**Directions**
Your answer must be the exact lines from the one holding "You are a GUI" through the last line of the records below, with no pictures.

**Record set**
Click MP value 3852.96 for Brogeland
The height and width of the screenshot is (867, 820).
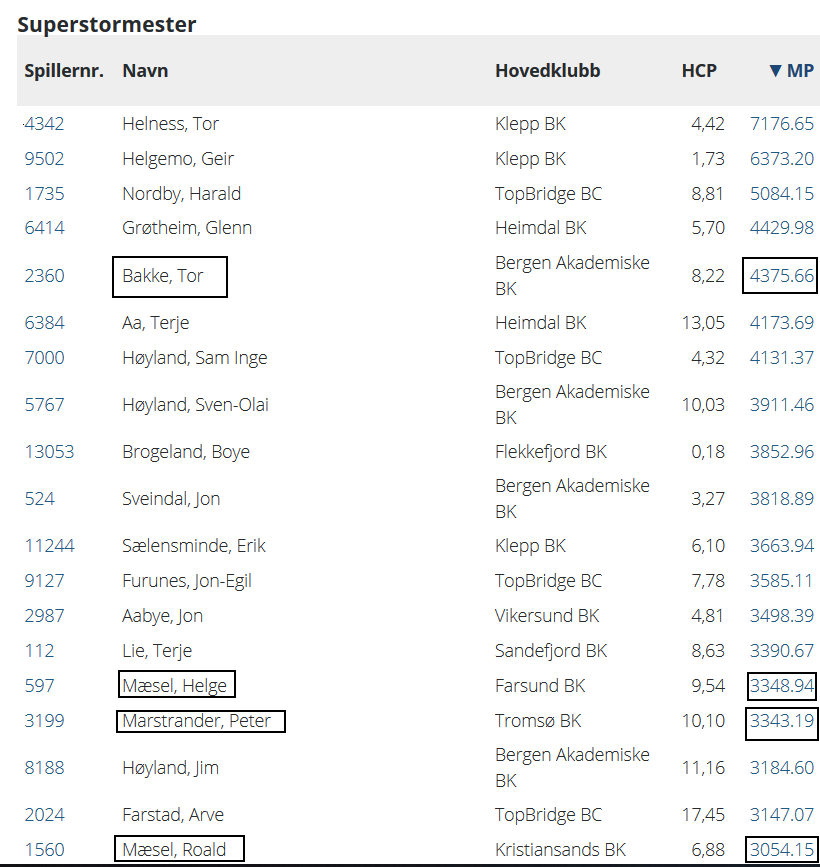coord(782,452)
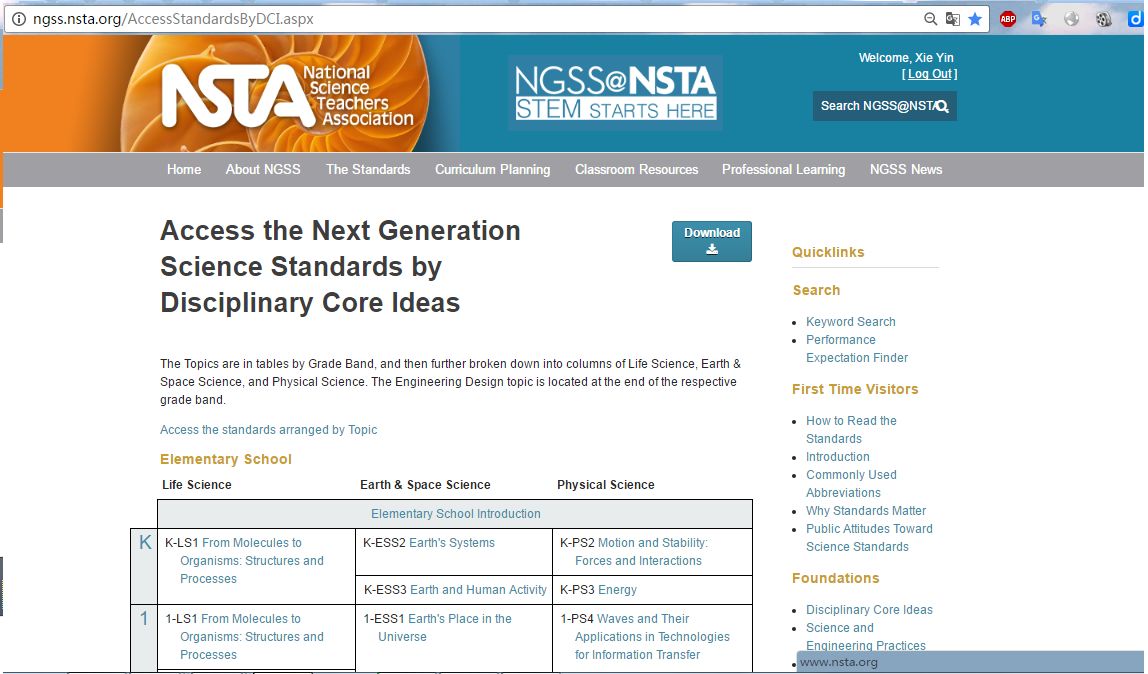The width and height of the screenshot is (1148, 674).
Task: Click the Log Out link
Action: tap(930, 74)
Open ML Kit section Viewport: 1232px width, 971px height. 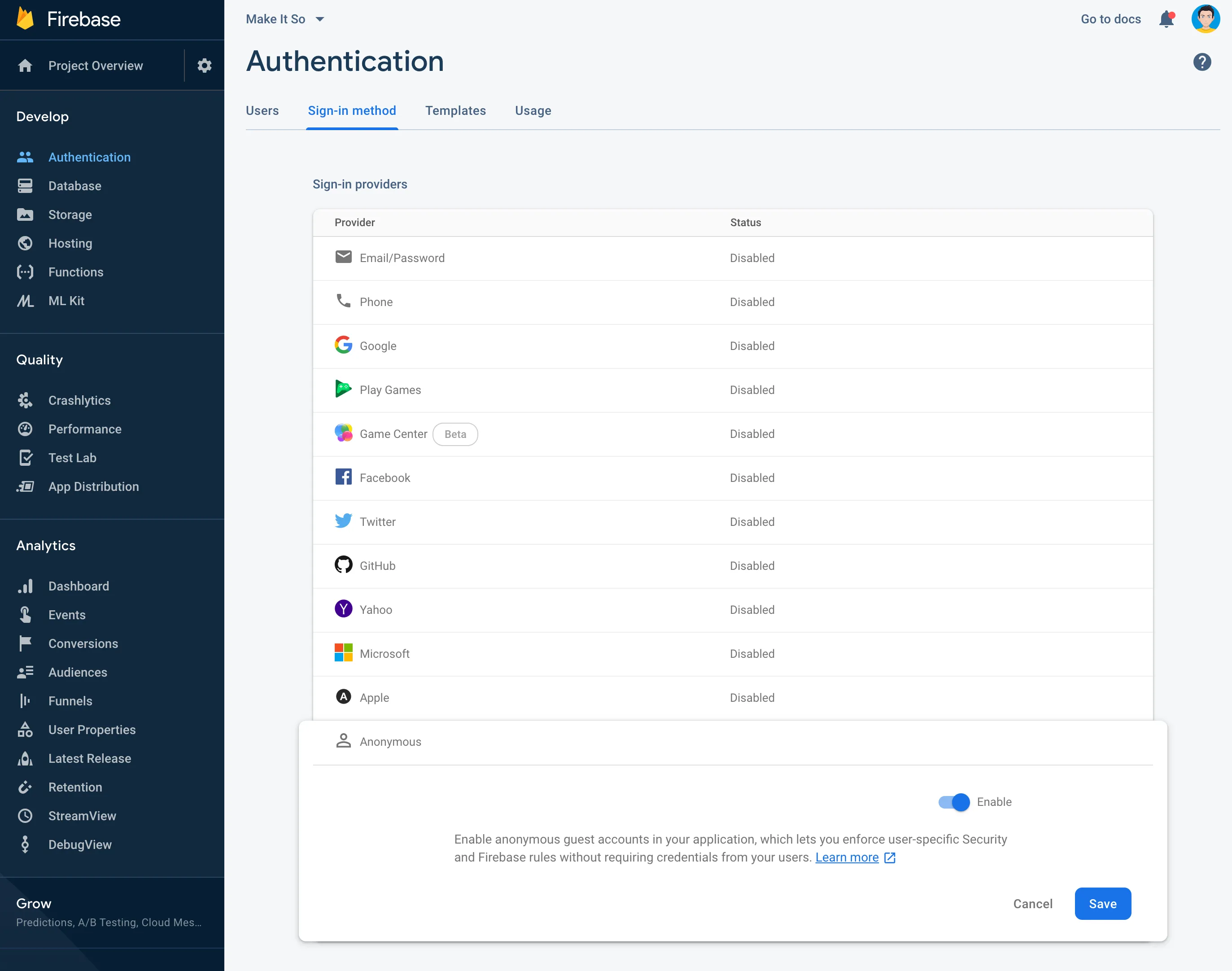click(66, 300)
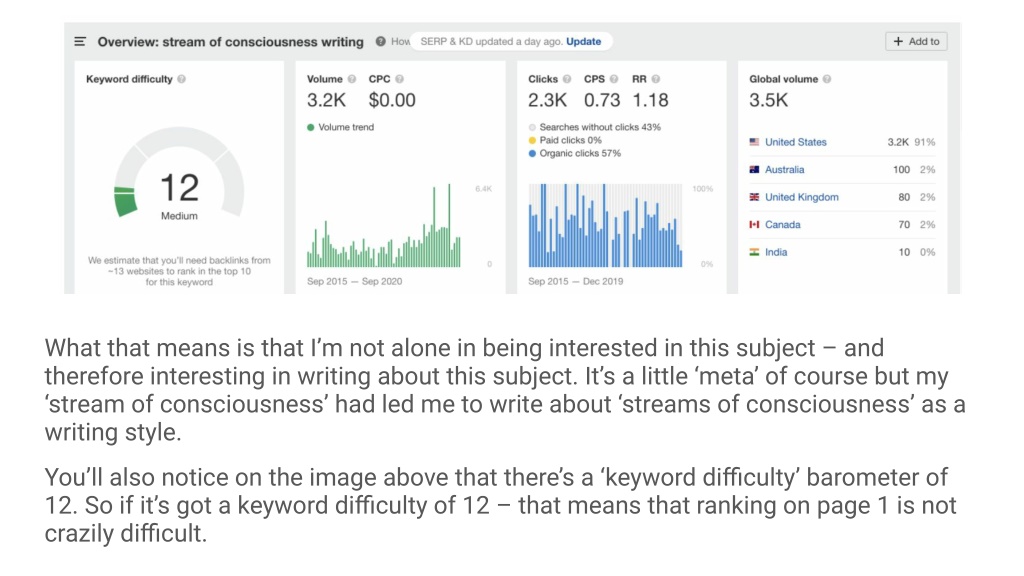Click the help icon next to Clicks
This screenshot has width=1024, height=576.
pos(567,79)
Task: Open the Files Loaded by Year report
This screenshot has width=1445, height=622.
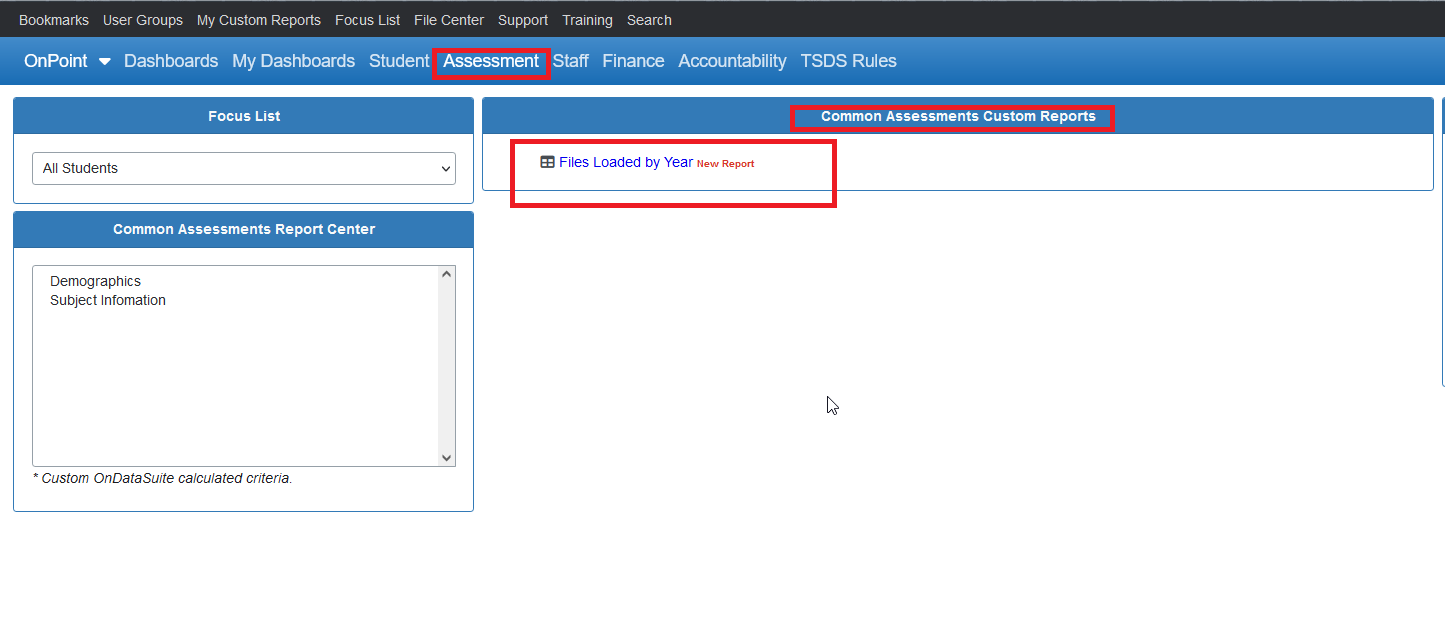Action: pyautogui.click(x=625, y=161)
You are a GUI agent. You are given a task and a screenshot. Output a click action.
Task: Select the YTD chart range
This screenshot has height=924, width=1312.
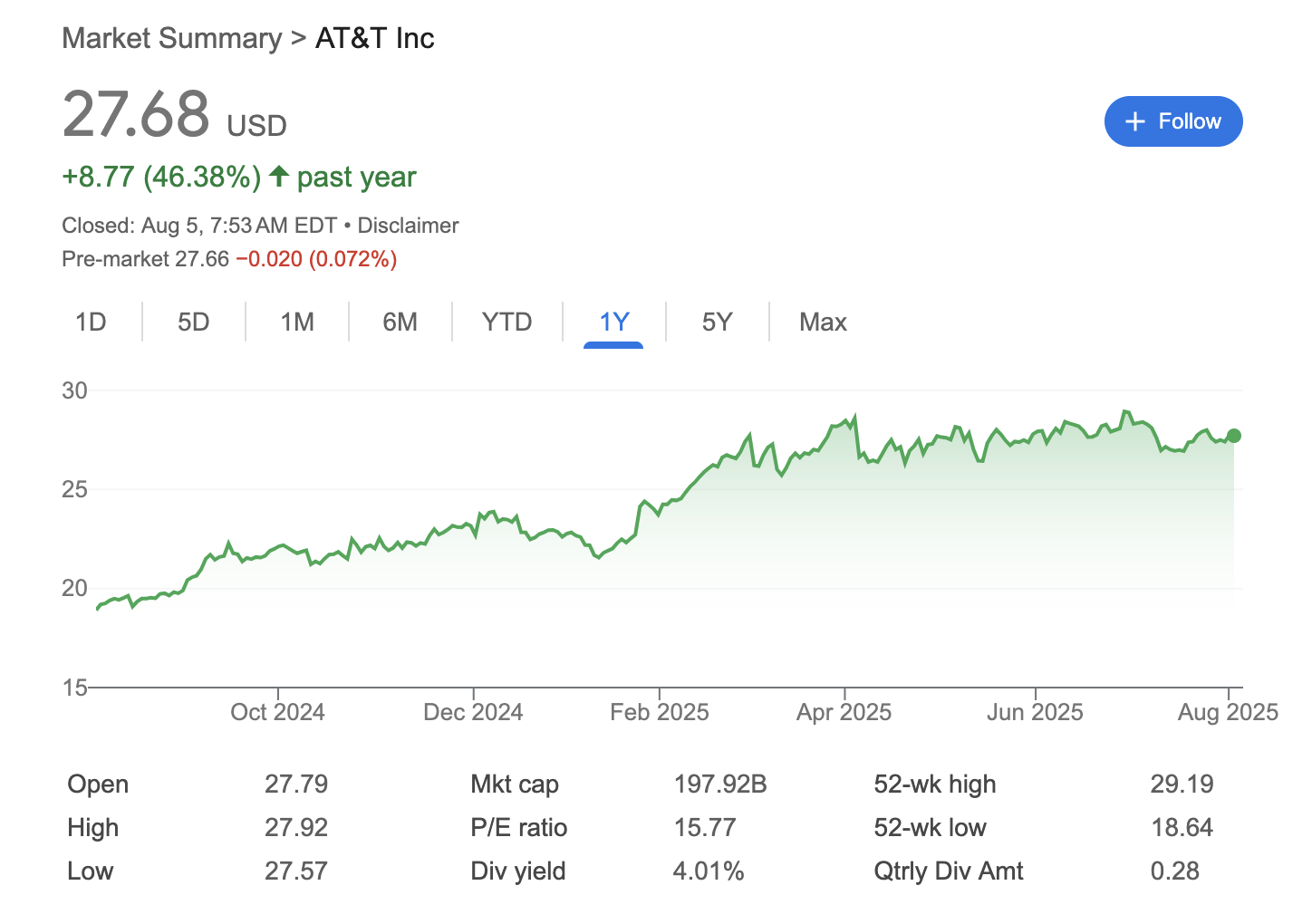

**Solution to this task**
You are a GUI agent. You are given a task and a screenshot. Output a click action.
Task: Select the YTD chart range
This screenshot has height=924, width=1312.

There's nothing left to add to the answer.